Use Case: Working with LLM Outputs

Large Language Models often generate JSON that is almost correct but has minor syntax errors. This package helps you handle those cases gracefully:

# LLM might output JSON with trailing commas and unquoted keys
llm_output <- '{
  users: [
    {name: "Alice", age: 30,},
    {name: "Bob", age: 25,},
  ],
}'

# Option 1: Repair and parse with your chosen JSON parser (e.g., jsonlite)
repaired <- repair_json_str(llm_output)
(parsed <- jsonlite::fromJSON(repaired))
#> $users
#>   age  name
#> 1  30 Alice
#> 2  25   Bob

# Option 2: Use schema with return_objects for type safety
schema <- json_object(
  users = json_array(json_object(
    name = json_string(),
    age = json_integer()
  ))
)

result <- repair_json_str(llm_output, schema = schema, return_objects = TRUE)
str(result)
#> List of 1
#>  $ users:List of 2
#>   ..$ :List of 2
#>   .. ..$ name: chr "Alice"
#>   .. ..$ age : int 30
#>   ..$ :List of 2
#>   .. ..$ name: chr "Bob"
#>   .. ..$ age : int 25

Available Functions

Repair Functions

All repair functions support the schema, return_objects, ensure_ascii, and int64 parameters:

Parameters: - schema - Optional schema definition (R list from json_object(), etc.) or built schema (from json_schema()) - return_objects - If TRUE, returns R objects instead of JSON strings - ensure_ascii - If TRUE (default), escape non-ASCII characters in the output JSON - int64 - Policy for handling 64-bit integers: "double" (default), "string", or "bit64"

Schema Functions

Comparison with Similar Packages

While R has several JSON parsing packages like jsonlite, they typically fail when encountering malformed JSON. llmjson is specifically designed to handle the common errors that LLMs make when generating JSON output, making it ideal for:

Acknowledgments

This package includes a vendored and bug-fixed version of the llm_json Rust crate (v1.0.1) by Ribelo, which is itself a Rust port of the Python json_repair library by Stefano Baccianella (mangiucugna).

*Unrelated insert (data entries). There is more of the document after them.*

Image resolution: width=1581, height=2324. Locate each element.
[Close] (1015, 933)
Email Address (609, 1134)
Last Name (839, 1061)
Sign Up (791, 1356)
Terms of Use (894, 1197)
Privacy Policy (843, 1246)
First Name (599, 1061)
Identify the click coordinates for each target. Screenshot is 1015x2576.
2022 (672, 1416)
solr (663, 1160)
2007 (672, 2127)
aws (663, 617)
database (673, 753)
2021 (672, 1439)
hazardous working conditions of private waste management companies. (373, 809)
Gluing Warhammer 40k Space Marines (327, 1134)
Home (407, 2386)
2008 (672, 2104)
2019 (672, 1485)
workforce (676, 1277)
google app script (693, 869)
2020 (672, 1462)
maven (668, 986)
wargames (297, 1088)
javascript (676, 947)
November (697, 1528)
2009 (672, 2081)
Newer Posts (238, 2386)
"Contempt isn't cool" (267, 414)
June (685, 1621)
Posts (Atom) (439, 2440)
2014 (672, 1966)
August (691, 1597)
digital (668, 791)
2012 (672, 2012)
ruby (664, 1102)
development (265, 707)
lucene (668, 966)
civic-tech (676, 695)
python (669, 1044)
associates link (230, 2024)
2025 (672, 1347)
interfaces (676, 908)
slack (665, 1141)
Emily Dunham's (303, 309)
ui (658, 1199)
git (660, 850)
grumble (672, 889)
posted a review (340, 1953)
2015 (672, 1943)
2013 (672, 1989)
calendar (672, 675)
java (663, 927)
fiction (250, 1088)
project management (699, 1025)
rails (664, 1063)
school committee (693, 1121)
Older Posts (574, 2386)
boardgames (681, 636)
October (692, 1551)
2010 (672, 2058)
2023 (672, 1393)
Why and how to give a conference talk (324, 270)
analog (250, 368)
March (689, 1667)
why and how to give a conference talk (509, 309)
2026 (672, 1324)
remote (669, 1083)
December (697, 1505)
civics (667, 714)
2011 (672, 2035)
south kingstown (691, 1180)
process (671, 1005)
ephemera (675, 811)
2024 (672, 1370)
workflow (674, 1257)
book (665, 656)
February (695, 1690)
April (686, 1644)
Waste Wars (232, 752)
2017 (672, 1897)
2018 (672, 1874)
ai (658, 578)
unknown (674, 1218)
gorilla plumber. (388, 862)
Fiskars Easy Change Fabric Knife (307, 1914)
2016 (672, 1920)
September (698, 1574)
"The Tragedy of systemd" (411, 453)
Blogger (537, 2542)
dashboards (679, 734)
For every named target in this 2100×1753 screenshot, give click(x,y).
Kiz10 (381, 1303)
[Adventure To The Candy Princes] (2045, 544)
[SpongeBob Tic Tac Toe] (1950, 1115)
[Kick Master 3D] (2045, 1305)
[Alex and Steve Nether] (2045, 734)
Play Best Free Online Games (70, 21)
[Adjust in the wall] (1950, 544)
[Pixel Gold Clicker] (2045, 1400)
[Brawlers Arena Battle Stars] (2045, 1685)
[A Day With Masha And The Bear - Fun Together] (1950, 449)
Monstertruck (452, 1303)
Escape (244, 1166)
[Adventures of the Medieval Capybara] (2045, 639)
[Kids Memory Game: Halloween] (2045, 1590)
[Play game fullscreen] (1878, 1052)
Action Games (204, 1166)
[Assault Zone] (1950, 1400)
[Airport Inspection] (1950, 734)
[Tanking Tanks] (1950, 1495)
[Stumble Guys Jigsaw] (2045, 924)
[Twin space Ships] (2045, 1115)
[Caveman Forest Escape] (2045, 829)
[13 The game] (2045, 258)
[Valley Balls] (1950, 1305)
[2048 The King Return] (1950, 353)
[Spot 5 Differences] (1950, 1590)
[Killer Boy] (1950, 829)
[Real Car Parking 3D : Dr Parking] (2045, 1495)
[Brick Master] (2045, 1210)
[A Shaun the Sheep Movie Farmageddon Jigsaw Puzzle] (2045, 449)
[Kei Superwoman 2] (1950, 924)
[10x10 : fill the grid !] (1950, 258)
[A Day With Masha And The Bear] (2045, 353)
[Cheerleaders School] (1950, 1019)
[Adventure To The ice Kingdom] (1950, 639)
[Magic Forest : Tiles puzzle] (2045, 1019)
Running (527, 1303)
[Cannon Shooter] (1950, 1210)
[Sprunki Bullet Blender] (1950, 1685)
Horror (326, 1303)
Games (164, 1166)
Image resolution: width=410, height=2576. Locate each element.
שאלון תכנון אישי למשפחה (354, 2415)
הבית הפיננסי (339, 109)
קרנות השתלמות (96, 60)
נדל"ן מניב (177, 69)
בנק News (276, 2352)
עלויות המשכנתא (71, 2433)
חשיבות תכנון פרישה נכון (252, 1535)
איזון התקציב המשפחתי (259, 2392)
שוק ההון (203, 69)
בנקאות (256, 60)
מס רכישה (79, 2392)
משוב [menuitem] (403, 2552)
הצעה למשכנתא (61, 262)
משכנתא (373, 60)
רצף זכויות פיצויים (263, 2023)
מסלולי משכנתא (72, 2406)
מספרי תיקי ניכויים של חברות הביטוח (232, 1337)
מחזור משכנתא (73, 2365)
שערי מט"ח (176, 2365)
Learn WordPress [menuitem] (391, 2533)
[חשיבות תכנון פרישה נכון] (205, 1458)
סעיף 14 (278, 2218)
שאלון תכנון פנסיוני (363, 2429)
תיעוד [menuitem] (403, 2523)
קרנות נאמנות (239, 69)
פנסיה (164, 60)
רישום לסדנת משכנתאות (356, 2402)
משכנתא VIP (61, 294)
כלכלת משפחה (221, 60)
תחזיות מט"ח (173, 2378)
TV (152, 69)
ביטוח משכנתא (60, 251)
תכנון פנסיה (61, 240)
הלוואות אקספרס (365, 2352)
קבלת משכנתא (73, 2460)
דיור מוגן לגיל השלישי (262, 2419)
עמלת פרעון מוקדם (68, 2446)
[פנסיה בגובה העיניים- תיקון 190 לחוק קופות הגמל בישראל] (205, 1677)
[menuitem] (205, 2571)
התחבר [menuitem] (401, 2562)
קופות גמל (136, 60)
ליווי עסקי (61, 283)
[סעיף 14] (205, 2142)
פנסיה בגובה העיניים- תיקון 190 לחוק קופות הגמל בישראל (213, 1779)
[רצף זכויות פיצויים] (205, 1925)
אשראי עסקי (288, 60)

Our vendored version includes critical bug fixes for array parsing not present in the upstream release.

The schema system was inspired by the structr package, which provides elegant patterns for defining and validating data structures in R.

Code of Conduct

Please note that the llmjson project is released with a Contributor Code of Conduct. By contributing to this project, you agree to abide by its terms.